Approche transactionnelle
Au cours des derniers mois, l'administration a pris des mesures extraordinaires pour s'implanter dans le secteur privé. Le gouvernement a acquis une « action privilégiée » dans U.S. Steel comme condition pour approuver son acquisition par la société japonaise Nippon Steel. Trump a conclu un accord avec Nvidia et Advanced Micro Devices, délivrant des licences d'exportation en échange de 15 % des revenus liés à la Chine provenant des ventes de puces H20 de ces sociétés. En juillet, le Pentagone a acheté une participation de 15 % dans MP Materials, une importante société d'extraction de terres rares, devenant ainsi son principal actionnaire. Plus récemment, en août, l'administration a pris une participation de 10 % dans Intel, un fabricant de puces évalué à 8,9 milliards de dollars, marquant l'une des interventions les plus importantes du gouvernement américain dans une entreprise privée depuis le sauvetage de l'industrie automobile mis en œuvre à la suite de la grande crise financière de 2008.

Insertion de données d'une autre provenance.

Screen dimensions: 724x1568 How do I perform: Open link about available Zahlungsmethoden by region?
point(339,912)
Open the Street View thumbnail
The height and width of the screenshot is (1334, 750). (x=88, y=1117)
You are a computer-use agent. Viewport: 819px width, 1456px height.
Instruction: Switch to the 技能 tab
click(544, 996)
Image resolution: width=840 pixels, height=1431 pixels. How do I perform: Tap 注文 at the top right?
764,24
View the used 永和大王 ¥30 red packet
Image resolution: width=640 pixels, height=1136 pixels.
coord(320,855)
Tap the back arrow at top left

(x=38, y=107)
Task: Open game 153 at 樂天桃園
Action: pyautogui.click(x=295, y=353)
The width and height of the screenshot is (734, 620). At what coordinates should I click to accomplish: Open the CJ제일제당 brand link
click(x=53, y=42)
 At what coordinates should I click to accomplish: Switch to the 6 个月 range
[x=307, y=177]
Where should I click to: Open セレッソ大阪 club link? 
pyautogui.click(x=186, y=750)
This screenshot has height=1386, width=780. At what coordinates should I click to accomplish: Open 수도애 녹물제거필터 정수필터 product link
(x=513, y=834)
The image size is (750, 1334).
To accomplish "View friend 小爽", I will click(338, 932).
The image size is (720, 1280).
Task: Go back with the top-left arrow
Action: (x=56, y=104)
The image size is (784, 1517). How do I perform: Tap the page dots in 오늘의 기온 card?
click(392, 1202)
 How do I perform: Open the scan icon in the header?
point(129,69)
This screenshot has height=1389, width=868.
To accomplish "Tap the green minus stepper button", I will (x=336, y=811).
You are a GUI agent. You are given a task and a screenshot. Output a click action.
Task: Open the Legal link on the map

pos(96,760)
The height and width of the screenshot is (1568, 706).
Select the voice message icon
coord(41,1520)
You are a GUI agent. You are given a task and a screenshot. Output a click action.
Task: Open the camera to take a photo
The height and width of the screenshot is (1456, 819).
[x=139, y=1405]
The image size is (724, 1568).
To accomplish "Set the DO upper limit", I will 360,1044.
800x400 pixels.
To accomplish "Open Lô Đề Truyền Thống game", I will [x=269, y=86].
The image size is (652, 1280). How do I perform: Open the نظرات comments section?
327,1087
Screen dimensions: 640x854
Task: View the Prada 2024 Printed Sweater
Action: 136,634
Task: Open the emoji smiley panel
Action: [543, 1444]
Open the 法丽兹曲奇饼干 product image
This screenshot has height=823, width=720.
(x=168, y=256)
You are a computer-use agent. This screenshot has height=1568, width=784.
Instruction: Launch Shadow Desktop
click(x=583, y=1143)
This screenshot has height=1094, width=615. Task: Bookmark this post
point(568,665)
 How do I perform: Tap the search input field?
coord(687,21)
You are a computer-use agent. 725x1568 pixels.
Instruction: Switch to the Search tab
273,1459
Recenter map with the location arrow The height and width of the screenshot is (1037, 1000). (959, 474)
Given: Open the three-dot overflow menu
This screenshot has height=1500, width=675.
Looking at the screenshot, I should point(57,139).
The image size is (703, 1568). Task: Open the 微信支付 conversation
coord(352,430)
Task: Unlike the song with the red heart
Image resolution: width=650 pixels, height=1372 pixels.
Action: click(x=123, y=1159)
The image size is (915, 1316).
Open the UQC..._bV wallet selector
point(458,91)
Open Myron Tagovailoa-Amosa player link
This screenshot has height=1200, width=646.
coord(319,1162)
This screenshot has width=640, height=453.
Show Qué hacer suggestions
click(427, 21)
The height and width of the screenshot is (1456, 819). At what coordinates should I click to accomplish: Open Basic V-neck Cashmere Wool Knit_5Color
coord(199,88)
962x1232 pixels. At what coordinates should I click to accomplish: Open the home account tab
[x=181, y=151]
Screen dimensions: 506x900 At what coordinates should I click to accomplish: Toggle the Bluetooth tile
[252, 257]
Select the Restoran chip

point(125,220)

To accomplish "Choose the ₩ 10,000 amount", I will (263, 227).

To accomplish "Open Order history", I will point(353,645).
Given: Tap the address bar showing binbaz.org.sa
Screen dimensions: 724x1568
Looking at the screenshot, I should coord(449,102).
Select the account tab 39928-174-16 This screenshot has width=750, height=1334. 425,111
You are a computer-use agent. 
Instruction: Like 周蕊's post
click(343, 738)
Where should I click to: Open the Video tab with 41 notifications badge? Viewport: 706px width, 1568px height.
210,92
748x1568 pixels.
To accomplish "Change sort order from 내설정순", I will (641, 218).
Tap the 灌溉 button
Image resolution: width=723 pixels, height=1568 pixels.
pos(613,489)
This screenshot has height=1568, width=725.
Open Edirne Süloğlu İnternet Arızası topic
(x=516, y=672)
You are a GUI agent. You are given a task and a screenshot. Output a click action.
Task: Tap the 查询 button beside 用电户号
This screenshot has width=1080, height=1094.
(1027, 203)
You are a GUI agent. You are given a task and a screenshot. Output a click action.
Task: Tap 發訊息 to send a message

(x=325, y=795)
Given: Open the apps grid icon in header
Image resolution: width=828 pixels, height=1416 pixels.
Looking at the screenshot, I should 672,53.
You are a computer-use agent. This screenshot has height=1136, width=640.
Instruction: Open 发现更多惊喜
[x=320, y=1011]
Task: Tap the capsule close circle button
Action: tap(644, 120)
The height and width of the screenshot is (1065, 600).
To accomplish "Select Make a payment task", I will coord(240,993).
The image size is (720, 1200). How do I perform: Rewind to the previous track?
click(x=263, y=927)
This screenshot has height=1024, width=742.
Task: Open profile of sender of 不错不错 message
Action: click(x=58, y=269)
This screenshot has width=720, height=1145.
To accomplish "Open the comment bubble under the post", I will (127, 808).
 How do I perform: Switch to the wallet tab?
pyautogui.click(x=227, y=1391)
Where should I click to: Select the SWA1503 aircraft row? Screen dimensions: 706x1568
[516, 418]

Ces accords de type « pay-to-play » reflètent l'approche de plus en plus transactionnelle de l'administration américaine à l'égard des entreprises américaines, une approche qui remet en question les fondements du système américain traditionnellement axé sur le marché. Elle brouille la frontière entre la surveillance réglementaire et la négociation commerciale. Ces accords reposent souvent sur des bases juridiques fragiles, avec peu de contrôle ou de transparence. Pourtant, rares sont les entreprises qui osent défier le gouvernement. Pour beaucoup, ces accords constituent une assurance politique, un moyen d'« acheter la certitude » dans un environnement réglementaire instable. Pour d'autres, il s'agit d'une mesure défensive visant à éviter des pressions plus agressives ou l'exclusion des marchés publics. En effet, les entreprises paient pour éviter des conséquences plus graves. Ces accords de contrepartie pourraient servir de modèles pour une application plus large dans des secteurs stratégiques, des discussions étant en cours concernant des accords similaires pour les entrepreneurs du secteur de la défense.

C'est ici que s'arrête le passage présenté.